Perko is using his initiative to move up the ranks of the Libido biker gang by arranging a massive drugs deal once Danny’s crop has been harvested. Perko has his own issues and rivalries within the gang and struggles to assert himself. He’s at constant loggerheads with Mongoose, a gang rival and they wind each other up at every opportunity.

Predictably things start to go into free fall when Danny has a falling out with his gambling partner and accidentally kills him with a baseball bat. After enlisting another dubious acquaintance in burying the body, Danny ends up fleeing the cops and the bikers when the drug deal is raided after his friend Terry puts the cops onto the scent of the marijuana crop, just as the handover is going down. 

Danny manages to leave the chaotic scene with $750k in drug’s cash in confusion after a mystery blaze sends the whole grow-op up in flames. Danny is eventually caught and imprisoned for 4 years after his inadvertent baseball bat victim’s body is discovered.

We pick up 4 years on after he breaks parole to try and recover the cash he has stashed at a hermit-outsider friend’s house when he discovers his friend has also died in a blaze.

Still following or confused?

Our story continues at pace with great humour and more than a touch of slapstick and absurdity. A bent, scheming, cash-hungry lawyer; a posse of vengeful bikers; a former friend/police informer now turned part-time fireman-cum-gigolo; a cop who is romancing the lawyer whilst being unwittingly played by her and a helpful neighbour who may provide Danny with the means to come out on top………all these figure and more, as does an exploding toilet, a poisoned dog, an iguana named Iggy (obviously) and a stolen camper van complete with kidnapped old lady.

Sometimes I read to learn something about the world. Sometimes it’s enough to be entertained and amused and to help forget about things for a while. Brunet’s book firmly falls into the second category and does it well.

Recommended if like me you occasionally enjoy a change of pace and some laughs. I’m off to dig out something else in the library that will amuse, it’s been a bit too long.

4 from 5  

Many thanks to Rob for sending me a copy of this. You can catch up with him here on his website and over on Twitter - @RRBrunet 

On his website, you can find some links to his short fiction which has appeared at Shotgun HoneyThug-Lit and in Paul D. Brazill's recent Exiles anthology, among other places. 

Stinking Rich was recently published by Down & Out Books.


  1. Sounds like a great book for you, and I'm glad you enjoyed it...

    1. Moira, probably more my thing than yours....but if you ever feel like something laced with humour, this is the one.

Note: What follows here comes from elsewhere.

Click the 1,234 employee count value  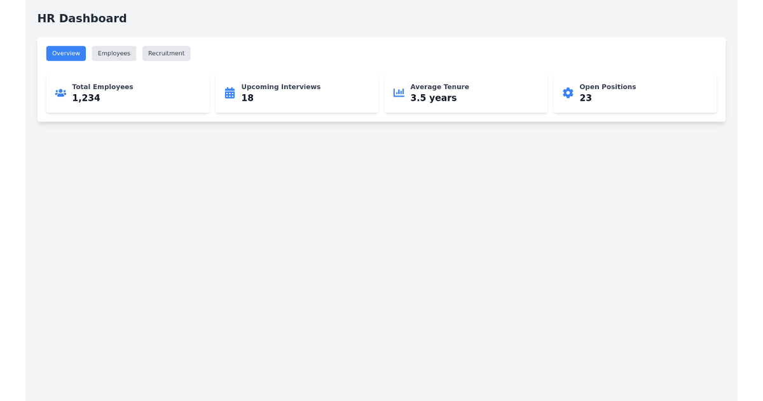click(x=86, y=98)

  2. Col - This does sound really funny. I've very much enjoyed the Hiassen I've read, and if Brunet strikes a similar tone (I know every author is a bit different), this sounds like something I might like.

    1. Margot, it's well worth keeping an eye out for. I like humour in my crime - not always admittedly, but when the mood strikes.

  3. A Canadian author? I may have to consider this some day.

    1. I know you like your Canadian writers, but you're less fond of humour in your mysteries.....hard to say if you would enjoy it being totally honest.
      I ought to have signed up for a Canadian challenge, because I have read a few myself recently!

  4. Col, recovering stash after a prison term, or breaking parole, is a familiar theme in crime fiction though I can see that Rob Brunet has given his own twist to it. Humour in a crime novel is always welcome.

    1. Prashant, I do like some laughs when reading and this book provided them, a lot more so than the last "humourous" book - a Martin Clark one in August provided.
      Are there are "new" themes in crime fiction or fiction in general or have they all been done now?

    2. Col, just when you think all themes in crime fiction are exhausted, someone comes out with a "new" one. Maybe, we should try our hand at it too!

    3. Prashant - you can write it and I'll read it. I'm firmly sticking to my (reading) side of the fence!